OPSC Patient Safety Minute | Communication Between Facilities When Harm Occurs
When it comes to communication between facilities around harm events that impact shared patients, there’s a gap in published recommendations. As part of Oregon’s first Patient Safety Survey, we asked facilities how they communicate with other healthcare facilities about harm events that involve shared patients. Here’s what we learned!
What We Learned from Oregon Facilities
One of the benefits of our healthcare system is that it operates on a continuum, where patients can receive different levels of care based on their needs. For example, a patient may have surgery at a hospital and be transferred to a rehabilitation facility to support their recovery. We were curious about how facilities communicate with each other when harm occurs in the care of a shared patient. As part of our Patient Safety Survey, we offered respondents two scenarios:
A patient experiences harm from the care they receive at another facility and then seeks care at your facility; or
A patient experiences harm from the care they receive at your facility and then seeks care at another facility.
Only 6% of survey respondents said they don’t have a policy or procedure in place for communication about harm events that occur at another facility (or they are unsure if they have a policy). Despite the above scenarios only being applicable to about half of respondents, nearly all respondents reported knowing how they would handle a similar situation.
Most respondents shared that they do, or would, use direct communication with another facility when a harm event occurs. When asked how this communication occurs, the most common response from all facility types was that it occurs “between clinicians” (82% of all responding facilities). The second most common response varied depending on the type of facility. For nursing facilities, the second most common response was “between senior clinical leaders,” for hospitals it was “between other facility staff,” and for ambulatory surgery centers, it was “electronic medical record.”
Suggestions from the Experts
When it comes to communication between facilities around harm events that impact shared patients, there’s a gap in published recommendations. To try to fill that gap, we reached out to the experts at the Center for Harm Response and the Massachusetts Alliance for Communication and Resolution following Medical Injury (MACRMI) to get their recommendations for what facilities should be thinking about. They made the following suggestions:
For Facilities in the Same Healthcare System
Work together with the other facility on the event review and analysis
Identify a single point of contact for the patient and family
Participate in conversations together with the patient and family
For Facilities in Different Healthcare Systems
Coordinate and communicate with the other facility through your risk or quality departments
Let the other facility know that you’re working on an event review and analysis and are planning to share the results with the patient and family (encourage the facility to do the same)

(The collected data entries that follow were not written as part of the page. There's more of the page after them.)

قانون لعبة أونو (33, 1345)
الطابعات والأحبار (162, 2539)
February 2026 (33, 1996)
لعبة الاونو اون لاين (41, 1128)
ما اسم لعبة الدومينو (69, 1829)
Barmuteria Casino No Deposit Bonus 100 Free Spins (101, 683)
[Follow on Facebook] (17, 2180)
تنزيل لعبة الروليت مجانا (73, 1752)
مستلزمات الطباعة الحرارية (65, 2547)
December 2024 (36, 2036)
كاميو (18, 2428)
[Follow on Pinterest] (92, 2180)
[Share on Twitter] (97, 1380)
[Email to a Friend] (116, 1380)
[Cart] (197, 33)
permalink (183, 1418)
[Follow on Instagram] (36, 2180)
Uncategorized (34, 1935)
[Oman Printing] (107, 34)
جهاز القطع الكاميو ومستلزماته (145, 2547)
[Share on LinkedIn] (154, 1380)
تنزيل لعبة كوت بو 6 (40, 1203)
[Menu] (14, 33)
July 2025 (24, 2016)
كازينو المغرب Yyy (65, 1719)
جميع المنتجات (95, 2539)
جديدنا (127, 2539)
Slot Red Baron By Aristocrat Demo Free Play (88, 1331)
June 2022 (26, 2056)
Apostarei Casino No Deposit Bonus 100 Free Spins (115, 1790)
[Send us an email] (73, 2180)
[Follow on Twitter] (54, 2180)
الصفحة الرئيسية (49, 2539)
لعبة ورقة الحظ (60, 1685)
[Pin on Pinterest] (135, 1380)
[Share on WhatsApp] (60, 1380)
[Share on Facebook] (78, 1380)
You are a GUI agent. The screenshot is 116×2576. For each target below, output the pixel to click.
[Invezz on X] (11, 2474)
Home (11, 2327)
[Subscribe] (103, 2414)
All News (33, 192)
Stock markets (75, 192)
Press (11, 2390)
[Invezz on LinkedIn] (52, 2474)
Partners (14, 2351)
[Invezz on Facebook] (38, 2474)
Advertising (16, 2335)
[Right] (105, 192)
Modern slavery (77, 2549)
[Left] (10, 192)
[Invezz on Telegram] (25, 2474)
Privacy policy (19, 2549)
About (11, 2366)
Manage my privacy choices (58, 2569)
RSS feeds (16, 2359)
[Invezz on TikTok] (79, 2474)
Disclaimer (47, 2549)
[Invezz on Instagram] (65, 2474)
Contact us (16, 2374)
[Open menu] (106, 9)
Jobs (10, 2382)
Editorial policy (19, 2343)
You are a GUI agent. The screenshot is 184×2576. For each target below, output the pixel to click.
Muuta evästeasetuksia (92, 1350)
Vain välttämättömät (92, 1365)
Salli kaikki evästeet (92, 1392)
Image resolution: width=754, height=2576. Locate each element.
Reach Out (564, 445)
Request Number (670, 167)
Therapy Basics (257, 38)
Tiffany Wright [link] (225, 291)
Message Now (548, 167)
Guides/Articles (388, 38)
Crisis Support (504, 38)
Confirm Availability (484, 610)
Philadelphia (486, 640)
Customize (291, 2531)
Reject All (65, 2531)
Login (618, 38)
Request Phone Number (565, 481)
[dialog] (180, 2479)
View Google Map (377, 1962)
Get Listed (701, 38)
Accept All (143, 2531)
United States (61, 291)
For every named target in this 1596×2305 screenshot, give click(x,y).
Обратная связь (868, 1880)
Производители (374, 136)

Invite the other facility to the conversation with the patient and family
Did you know that you can use the Patient Safety Reporting Program (PSRP) to support your coordinated event review? Our statute provides confidentiality for facilities that participate in PSRP to communicate about an adverse event as long as they intend to share what they learn with OPSC.
In addition, they suggested using the guiding principles from the 2013 article “Talking with Patients about Other Clinicians’ Errors” for any harm response. Specifically:
Patients and families come first;
Explore, do not ignore; and
Institutions should lead.
What More You Can Do
Review your harm response policies and procedures to include the recommendations from the Center for Harm Response and MACRMI.
If you completed the Patient Safety Survey, check out your dashboard to see the aggregate results for similar facilities!
Participate in the Patient Safety Reporting Program (PSRP) and make sure you have access to all the benefits of this important patient safety resource!
Resources
Gallagher TH, Mello MM, Levinson W, et al. Talking with Patients about Other Clinicians’ Errors. New England Journal of Medicine. 2013;369(18):1752-1757.